WRITTEN TASKS |
**a.** In the blog post about writing the mystery novel "A Measure of Justice," which county is the book mostly set in?
**b.** Pick up the blog post about writing "A Measure of Justice" after its final sentence and carry it forward.

ARTICLE |
Writing my book: Part One

Do you ever wonder what it might have been that led anyone to sit at a key board, or labor meticulously over a hand written page, or ponder the shape of a story so late at night that even the dog has stopped stirring and your family members are sound asleep? I know that feeling and I want to tell you all about it. But this time, my story is not about me, not directly.

It is about my book.

“A Measure of Justice” is a mystery set in the 1930s in Western Pennsylvania, Cambria County for the most part, although it moves all over the state, anywhere coal was mined back when it was the king of fossil fuels. There were hundreds of mines scattered across the state, with hard coal dug in the northeast and bituminous in the vast coal fields of South Western Pennsylvania.

The book will be available on Amazon and a host of other websites in January.

This is a mystery with a lot of victims and many criminals, some of them running coal mines, during the Great Depression. There are conspiracies that lead to crimes, compelling and courageous investigators, including an unforgettable woman who was a master at what always had been a man’s job. Did it happen this way? I very much doubt it, but it came to me because I needed it to be this way. And to be sure, I didn’t have to invent the disasters that claimed the lives of hundreds of miners every year.

If you ask me where this story began, I would have to say it was born in the lap of my father, Gerald. After a hard day working on the railroad, the job he took after his years underground ended, he would sit in a comfortable chair in our home in Altoona and cross his one leg over the other and invite me, as he had invited my sisters before me, to sit in what he called his nest. He would sing to me, sweet old songs in his lovely baritone voice, and he would tell stories.

INFORMATION SHOWN |
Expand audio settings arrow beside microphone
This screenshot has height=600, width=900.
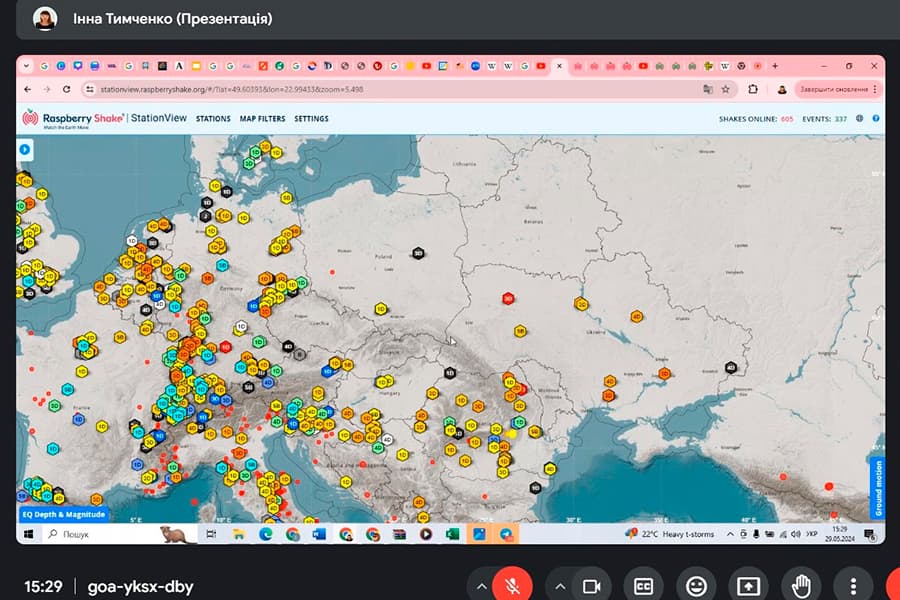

RESULTS FOR EACH TASK |
**a.** Cambria County, in Western Pennsylvania.

**b.**
Sometimes, they were about how it was to work in the mines around Portage, a place we always called “up the mountain” whenever we climbed in our car and drove the 45 minutes or so it would take to go from hilly Altoona to mountainous Portage, which sat on top of the Alleghenies, so far up it was like moving into another world. We would pass through Duncansville, then to Newry, then up one of the back roads to the town of Lilly, which was where the coal mines started. You could see where they were because they all left piles of boney near their portals. That was where the miners dumped the waste from the mine, the shale and dirt and rock that was left after they blasted down whole walls of bituminous.

Boney piles, my father called them. They were remarkably ugly hills sitting amid the hardwoods and bushes, the berry bushes and the arching arms of the oaks and walnuts and maples that took root and grew long after those mines closed. Sometimes the piles would catch fire, spontaneously, because of the amount of coal that remained in the mix. They would smoulder for days. Trying to extinguish them was dangerous because some of them still retained the pockets of gas that made coal mining such a dangerous job.

Miller’s Shaft, Fiddlers Green, Cooper Brother’s Sonman, Last Chance, and many more followed the path of an orange stream, colored by sulphur from the mines, that ran down the hill at the end of Portage. My father would point them out, and my sisters and brother and I would squint through the trees trying to see what was left of them. My father knew them all, just as his father Thomas knew them and and Thomas’s father Martin had known them all. They all spent their time underground. Black lung killed Thomas, and left my dad struggling for breath at the end of his life.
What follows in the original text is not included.